Mas essa verdade é, ao mesmo tempo, uma consolação. O
poder de Deus é o poder da sabedoria, o encanto do amor. Se o começo e o fim de
minha vida são envoltos em trevas, devo pensar que deve ser um benefício para
mim, como tudo o que vem de Deus é benefício e graça. Quando tudo ao meu redor
proclama sua sabedoria suprema e sua bondade infinita, posso crer que as trevas
que cercam o berço e o ataúde são as únicas exceções? É possível que eu já
tenha existido uma vez, mesmo várias vezes? Quem conhece os mistérios da
natureza dos Espíritos?[2]
Minha presença não seria talvez uma fraca imagem da existência eterna? Já não
vejo aqui a minha passagem da eternidade à eternidade, como num espelho opaco?
Eu ousaria embalar-me em estranhos pressentimentos? Esta
vida seria realmente uma imagem em miniatura da existência eterna? Que seria se
eu já tivesse tido várias existências, se cada uma delas fosse uma hora de
vigília da infância de meu Espírito e cada mudança de seu envoltório, de suas relações
ou o que se chama morte, uma letargia para um despertar com forças novas? É
verdade que me é impossível saber quantas vezes e como existi, antes que Deus
me tivesse chamado à existência atual; mas a criança de peito sabe mais do que
eu de suas primeiras horas? Então perdeu tanto que não possa lembrar-se de seu
primeiro sorriso e de suas primeiras lágrimas? Quando tiver mais idade não se
recordará mais, muito certamente, mas saberá o que foi nos seus primeiros anos;
saberá que sorriu, chorou, velou, dormiu, sonhou, absolutamente como os outros.

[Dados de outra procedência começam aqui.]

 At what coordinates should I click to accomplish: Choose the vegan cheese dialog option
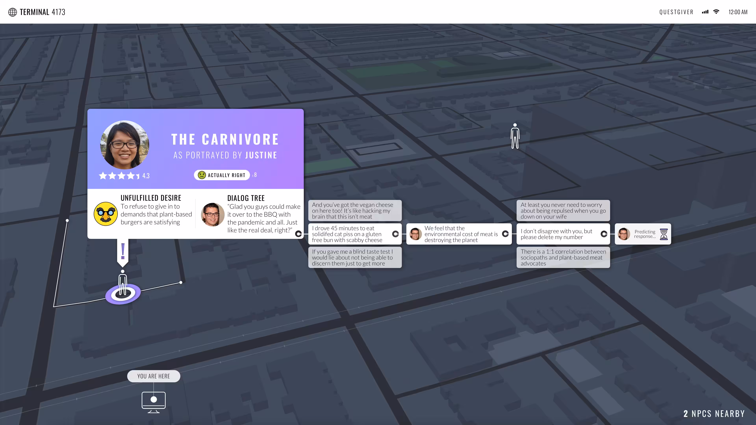(x=355, y=211)
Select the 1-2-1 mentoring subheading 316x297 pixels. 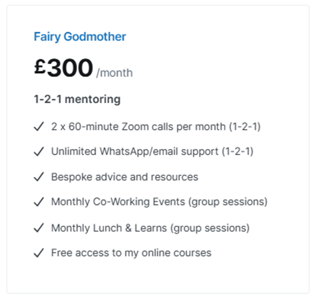(77, 99)
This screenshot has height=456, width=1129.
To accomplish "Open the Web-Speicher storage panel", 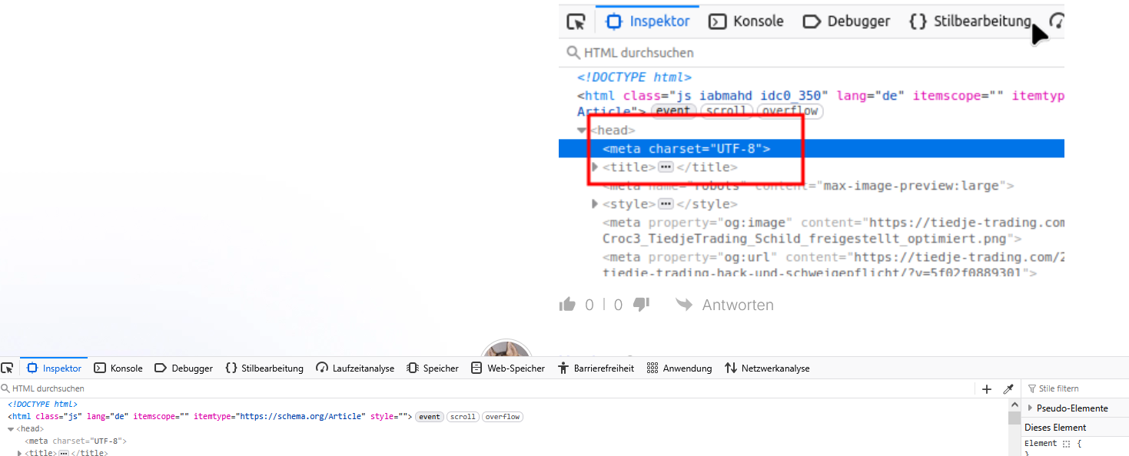I will tap(508, 368).

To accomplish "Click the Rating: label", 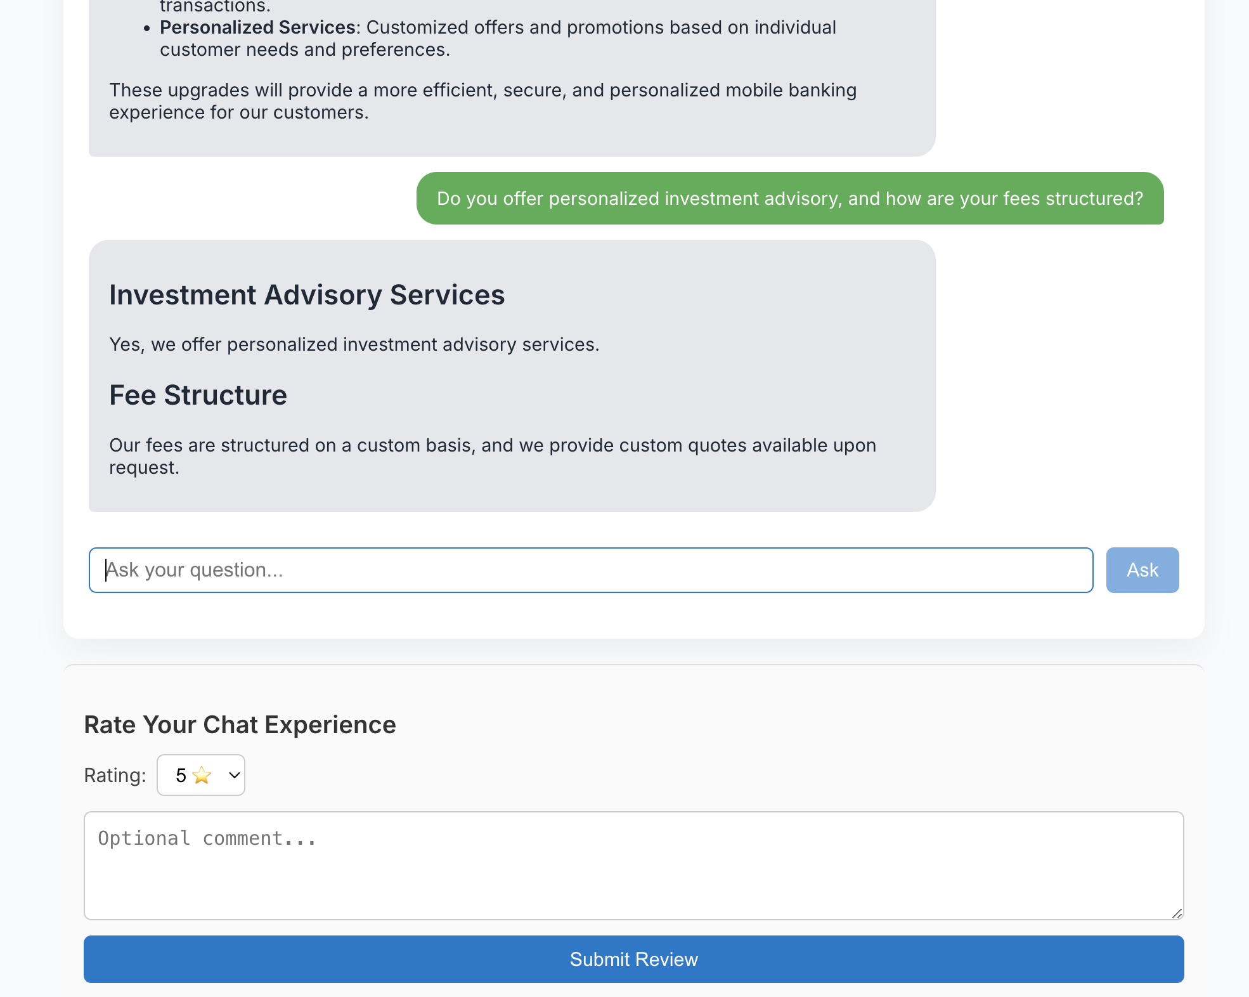I will 115,775.
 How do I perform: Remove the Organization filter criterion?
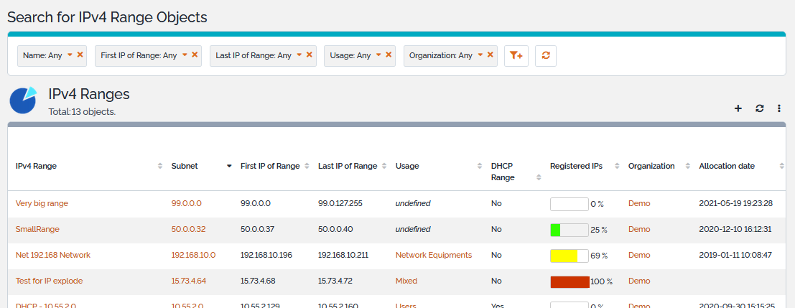click(491, 55)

Se aqui é possível, por que seria impossível que um dia, depois de uma viagem
mais elevada de meu Espírito imortal, pudesse este lembrar-se e analisar a
carreira percorrida, as diversas circunstâncias em que se encontrou durante sua
viagem e os mundos em que habitou? Em que degrau de idade estou agora colocado?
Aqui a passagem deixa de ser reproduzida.